[Task]: Pick up the forum thread below on Microsoft getting its office document format adopted as a standard, and continue it from where it stops.

[Provided passage]:
========================
Re:It promises to be an interesting battle (5, Insightful)

Zaiff Urgulbunger (591514) | more than 7 years ago | (#17663820)

All true, but if it does get adopted as a standard, then MS can use this to ensure the continued use of MS Office by government agencies around the globe. If it doesn't get adopted, MS will be under pressure to provide a supported, native, OOD format.

Re:It promises to be an interesting battle (1, Interesting)

CastrTroy (595695) | more than 7 years ago | (#17663976)

What are the implications if it does get adopted as a standard? Can anybody implement for free? Can MS get fined for saying they support the standard when in fact their software actually does not (ala, Java, CSS, HTML, Kerberos, and others). If we could just get MS to follow some standard and actually implement it as the standard as written, then I think we could get long way to interoperability with MS word. If it's an open standard, and MS can't just go ahead and change it whenever, and they have to actually follow it, then what does it matter who made up the standard?

Re:It promises to be an interesting battle (4, Insightful)

truthsearch (249536) | more than 7 years ago | (#17664408)

In my opinion there are two reasons Microsoft is trying to create their own standard: PR and government contracts. The PR aspect is obvious. The US government is Microsoft's largest customer (by far) and also the most likely to demand open document standards. Other governments will likely do the same long before corporations demand it. So Microsoft needs to have their own standard which they implement first in order to get the contracts.

They don't have to implement it correctly. They can claim support for a standard [msversus.org] for years without actually following it (e.g. CSS, Kerberos, etc.) and still get the contracts. They were actually involved in creating some CSS standards and still didn't follow them.

It's all about the money. Get the big contracts and nothing else matters.

Re:It promises to be an interesting battle (2, Insightful)

Zaiff Urgulbunger (591514) | more than 7 years ago | (#17664688)

I don't *know* the answers but I believe:

Can anybody implement for free?
I think so! But, you'll need to get a copy of the standard first, and I believe ISO normally charge.. rather more than I'd like for that.

Can MS get fined for saying they support the standard when in fact their software actually does not...
I doubt it, but if a test case can be produced to prove the fault, they'll maybe/probably/hopefully/perhaps fix it. Depending on whos asking for a fix!

You're right that *a standard* is far better than no standard at all. But the only reason MS have done this now is because they've been forced into it due to various governments demanding open standards for documents, and thus, by getting this adopted as a standard, they get to keep business! They are not interested in other people using the standard to write competing software, and as such, I expect they'll move the goal posts as soon as anyone gets close.
========================
[Data section]:
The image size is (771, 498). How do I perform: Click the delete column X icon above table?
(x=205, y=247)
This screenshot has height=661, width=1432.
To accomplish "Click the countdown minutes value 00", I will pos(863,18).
========================
[Output]:
Re:It promises to be an interesting battle (3, Informative)

mrchaotica (681592) | more than 7 years ago | (#17666226)

Can anybody implement for free?

No, because bits of it are patented (especially the "legacy compatibility" parts that basically just say "emulate old versions of Office").

Can MS get fined for saying they support the standard when in fact their software actually does not (ala, Java, CSS, HTML, Kerberos, and others).

In this case it won't matter, because the OOXML "standard" is effectively defined as "whatever MS Office does." In other words, MS basically documented Office's behavior down to the smallest detail, and submitted it to ECMA and now ISO.

Re:It promises to be an interesting battle (3, Informative)

FireFury03 (653718) | more than 7 years ago | (#17669502)

In other words, MS basically documented Office's behavior down to the smallest detail

They didn't even do that. A lot of the document states that when you encounter certain tags you will emulate a Office bug, but never specifies the details of that bug because that is "beyond the scope of the document". So even if you have the standards document, you can't fully implement the standard without getting all the old versions of Office and reverse engineering their behavior.

Re:It promises to be an interesting battle (1)

Divebus (860563) | more than 7 years ago | (#17664040)

It only figures... Microsoft expecting a compendium of proprietary digital glop to be officially embraced by all. Why even submit this for standardization? De-facto "standards" have worked so well for them [ -and so badly for everyone else].

Application Rejected. Thanks for Playing. Please Try Again.

I originally read OOXML ... (5, Funny)

alispguru (72689) | more than 7 years ago | (#17663520)

as:

Object
Oriented
X
M
L

and whimpered at the thought...

Re:I originally read OOXML ... (0)

Anonymous Coward | more than 7 years ago | (#17663778)

If the thought of object-oriented XML makes you whimper, check out JSON - the fat-free alternative [json.org] . It's object-oriented, with most (though not all) of the benefits of XML, lightweight, and simple.

Re:I originally read OOXML ... (0)

Anonymous Coward | more than 7 years ago | (#17663790)

Object Oriented XML... that'd be SOAP.

Re:I originally read OOXML ... (1)

parvenu74 (310712) | more than 7 years ago | (#17664074)

That is exactly what I thought at first as well!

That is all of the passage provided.